# leaving finish in an Earlex 5500?



## WoodNSawdust (Mar 7, 2015)

I was told at the recent Woodworking Show that you only needed to clean the gun at the end of the day.

I forgot to ask if there was any steps to be done between coats?

I spray NC Lacquer and water based Poly (minwax polycrylic)


----------



## InstantSiv (Jan 12, 2014)

I don't know about lacquer but with polycrylic you can clean it at the end of the day. I've left it overnight sometimes without ill effect(not recommending just an observation).

I do wipe the tip clean in between coats. If you leave the tip wet it'll harden and mess with the spray pattern.


----------



## Johnny_Yuma (Nov 29, 2009)

I always run some warm water through mine every couple hours.
I also run warm water through it before a final coat.


----------



## pintodeluxe (Sep 12, 2010)

I don't know about the Earlex brand specifically, but I got in the habit of cleaning the entire gun between coats. I disassemble the gun (conversion HVLP) and soak the nozzle, fluid cap, needle and filter in thinner. The times I have skipped this step, I had less than optimal performance with my gun. It takes about 2 minutes to take apart my gun, and the thinner can be re-used many times. Lacquer from the cup is placed in a sealed Tupperware container, and used for the next coat. 
This simple step has been key for me with spray finishing.


----------



## Bulkhead (Mar 15, 2014)

I flush mine out between each coat. Honestly, the Earlex is just too easy to wash out and set aside, (especially if you are spraying water based products) to not wash it out between each coat.

I bought one of those .99 aluminum turkey trays that I use to set the sprayer in after I rinse it off. I usually blow the compressor on it to get rid of most of the water. Takes me ~5 minutes.

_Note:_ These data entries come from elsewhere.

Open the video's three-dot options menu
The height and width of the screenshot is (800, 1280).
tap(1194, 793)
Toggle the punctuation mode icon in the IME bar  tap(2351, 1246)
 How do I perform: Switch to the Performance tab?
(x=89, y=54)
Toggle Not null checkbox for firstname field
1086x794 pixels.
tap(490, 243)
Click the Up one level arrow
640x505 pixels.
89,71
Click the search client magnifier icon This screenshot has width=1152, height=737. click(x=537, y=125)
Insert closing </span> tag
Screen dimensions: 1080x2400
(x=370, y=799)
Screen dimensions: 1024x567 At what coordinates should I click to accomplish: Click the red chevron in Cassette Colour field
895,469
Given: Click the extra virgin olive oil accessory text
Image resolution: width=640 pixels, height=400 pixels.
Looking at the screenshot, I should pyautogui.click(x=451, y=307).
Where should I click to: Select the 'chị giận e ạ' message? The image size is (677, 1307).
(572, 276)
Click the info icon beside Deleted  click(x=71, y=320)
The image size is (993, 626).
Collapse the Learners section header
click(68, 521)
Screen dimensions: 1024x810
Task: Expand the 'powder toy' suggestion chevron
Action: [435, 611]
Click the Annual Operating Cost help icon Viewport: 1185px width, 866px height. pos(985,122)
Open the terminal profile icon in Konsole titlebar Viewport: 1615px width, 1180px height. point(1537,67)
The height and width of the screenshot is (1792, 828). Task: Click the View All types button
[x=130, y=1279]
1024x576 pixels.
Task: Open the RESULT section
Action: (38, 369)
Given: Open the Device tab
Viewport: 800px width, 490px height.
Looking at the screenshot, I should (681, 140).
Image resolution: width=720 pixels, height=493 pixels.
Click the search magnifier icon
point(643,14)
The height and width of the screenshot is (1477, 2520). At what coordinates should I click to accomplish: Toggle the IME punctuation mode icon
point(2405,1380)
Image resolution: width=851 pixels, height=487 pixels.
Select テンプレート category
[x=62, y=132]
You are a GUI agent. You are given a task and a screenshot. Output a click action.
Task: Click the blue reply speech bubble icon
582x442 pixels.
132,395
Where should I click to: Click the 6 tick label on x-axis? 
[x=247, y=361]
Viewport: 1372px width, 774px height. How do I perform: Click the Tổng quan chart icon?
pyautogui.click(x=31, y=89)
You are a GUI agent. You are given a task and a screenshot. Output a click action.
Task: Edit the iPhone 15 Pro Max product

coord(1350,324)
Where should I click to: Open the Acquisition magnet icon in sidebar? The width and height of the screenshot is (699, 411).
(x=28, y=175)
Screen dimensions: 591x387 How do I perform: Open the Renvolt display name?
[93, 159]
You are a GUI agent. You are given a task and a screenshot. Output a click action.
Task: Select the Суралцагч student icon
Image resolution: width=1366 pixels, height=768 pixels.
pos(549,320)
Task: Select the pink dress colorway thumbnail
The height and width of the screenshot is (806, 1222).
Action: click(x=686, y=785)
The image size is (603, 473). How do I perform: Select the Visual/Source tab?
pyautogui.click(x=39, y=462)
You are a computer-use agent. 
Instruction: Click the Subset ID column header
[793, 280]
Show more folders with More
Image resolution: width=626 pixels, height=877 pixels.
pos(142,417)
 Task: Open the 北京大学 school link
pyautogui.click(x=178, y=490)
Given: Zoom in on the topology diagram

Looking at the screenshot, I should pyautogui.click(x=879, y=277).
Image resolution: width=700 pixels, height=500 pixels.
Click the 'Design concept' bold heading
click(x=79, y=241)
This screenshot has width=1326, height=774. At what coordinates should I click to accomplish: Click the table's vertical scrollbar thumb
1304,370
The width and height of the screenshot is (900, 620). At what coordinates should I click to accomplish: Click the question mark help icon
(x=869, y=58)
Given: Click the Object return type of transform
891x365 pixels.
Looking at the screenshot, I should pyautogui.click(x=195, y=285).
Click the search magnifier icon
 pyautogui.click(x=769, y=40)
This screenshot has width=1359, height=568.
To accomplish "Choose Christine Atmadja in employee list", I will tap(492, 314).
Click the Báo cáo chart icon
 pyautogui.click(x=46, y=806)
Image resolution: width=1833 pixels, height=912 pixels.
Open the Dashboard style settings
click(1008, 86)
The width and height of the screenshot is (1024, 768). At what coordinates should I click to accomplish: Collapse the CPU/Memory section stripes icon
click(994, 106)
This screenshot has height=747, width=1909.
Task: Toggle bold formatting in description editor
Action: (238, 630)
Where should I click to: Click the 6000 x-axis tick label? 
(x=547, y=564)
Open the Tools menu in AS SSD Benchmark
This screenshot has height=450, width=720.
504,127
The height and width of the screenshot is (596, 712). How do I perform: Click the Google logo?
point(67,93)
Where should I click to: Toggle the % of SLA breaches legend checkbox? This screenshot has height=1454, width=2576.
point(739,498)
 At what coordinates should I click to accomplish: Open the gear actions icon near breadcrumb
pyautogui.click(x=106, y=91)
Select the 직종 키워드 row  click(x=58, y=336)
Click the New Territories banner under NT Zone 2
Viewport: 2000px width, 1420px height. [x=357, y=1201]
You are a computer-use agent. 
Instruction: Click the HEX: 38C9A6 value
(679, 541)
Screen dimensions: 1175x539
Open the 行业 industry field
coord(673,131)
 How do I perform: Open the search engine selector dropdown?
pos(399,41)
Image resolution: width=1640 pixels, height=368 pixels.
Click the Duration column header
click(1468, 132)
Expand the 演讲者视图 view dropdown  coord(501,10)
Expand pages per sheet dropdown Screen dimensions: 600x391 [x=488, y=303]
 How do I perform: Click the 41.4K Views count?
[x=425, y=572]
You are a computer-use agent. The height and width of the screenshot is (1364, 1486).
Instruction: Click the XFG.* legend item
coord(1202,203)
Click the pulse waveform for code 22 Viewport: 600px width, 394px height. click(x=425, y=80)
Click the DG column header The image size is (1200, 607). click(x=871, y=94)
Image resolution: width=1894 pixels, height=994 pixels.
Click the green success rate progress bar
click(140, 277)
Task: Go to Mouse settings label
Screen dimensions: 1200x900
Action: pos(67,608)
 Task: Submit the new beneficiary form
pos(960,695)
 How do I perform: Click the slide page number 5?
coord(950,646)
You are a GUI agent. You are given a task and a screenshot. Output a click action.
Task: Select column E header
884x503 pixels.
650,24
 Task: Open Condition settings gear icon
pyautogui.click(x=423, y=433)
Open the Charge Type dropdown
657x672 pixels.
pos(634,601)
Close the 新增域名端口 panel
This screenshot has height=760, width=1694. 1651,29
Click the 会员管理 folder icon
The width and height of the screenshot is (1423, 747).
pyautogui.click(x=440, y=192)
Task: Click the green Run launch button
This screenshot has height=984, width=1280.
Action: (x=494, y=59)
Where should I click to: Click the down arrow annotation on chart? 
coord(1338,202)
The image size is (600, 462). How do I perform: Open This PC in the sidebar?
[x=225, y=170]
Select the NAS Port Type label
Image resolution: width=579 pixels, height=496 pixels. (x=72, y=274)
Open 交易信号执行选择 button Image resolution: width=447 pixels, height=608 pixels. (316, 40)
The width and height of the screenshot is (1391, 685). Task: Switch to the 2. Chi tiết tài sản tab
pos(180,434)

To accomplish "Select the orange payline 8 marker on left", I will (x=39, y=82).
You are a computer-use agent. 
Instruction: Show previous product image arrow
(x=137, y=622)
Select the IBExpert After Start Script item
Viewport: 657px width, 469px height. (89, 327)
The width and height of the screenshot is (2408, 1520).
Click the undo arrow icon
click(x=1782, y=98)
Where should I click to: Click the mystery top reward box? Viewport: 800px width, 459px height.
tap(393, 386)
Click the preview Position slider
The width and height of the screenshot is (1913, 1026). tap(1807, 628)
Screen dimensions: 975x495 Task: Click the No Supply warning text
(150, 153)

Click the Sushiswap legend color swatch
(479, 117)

I put plastic wrap over the can while the gun dries off. Then I'm ready for the next coat when it comes time.

Just what I do..


----------



## Finisherman (May 3, 2013)

Unless it's a relatively cheap gun, which I doubt in this case, I'd make a point of cleaning the gun as soon as you're finished using it, especially if you are waiting several hours between coats. A clean spray gun is a "happy spray gun." Having said that, you might well be able to use this approach with NC lacquer, but I'm not sure that I[d want to try it with a waterborne finish. The reason being that nitrocellulose lacquer will re-dissolve in its own thinner, making it somewhat self-cleaning, whereas waterborne finishes won't, at least, not to any great degree. From what I've been told, cleaning partially cured waterborne finish out of a spray gun is like trying to remove partially cured white or yellow glue, in other words, a gummy mess. Having said all that, you could probably leave the gun charged with finish between coats and be ok. Still, just to be safe, I'd store the nozzle, air cap and fluid needle in a container of lacquer thinner or warm water, as appropriate. The bottom line is this, "when in doubt, clean it out." After all, the thinner for waterborne finishes is free and comes from the faucet.


----------



## TheFridge (May 1, 2014)

Lacquer no, poly yes. I saw charlesneil mention this on a similar topic. Or you could send him a pm. He would probably help.


----------



## AlaskaGuy (Jan 29, 2012)

I don't spray NC lacquer so no experience with that. I do spray clear waterborne finishes. Once I get started (usually 3 coats) I leave the finish is the gun until I'm done. Even leave it in the gun over night. Never a problem.

This is with HVLP conversion guns.


----------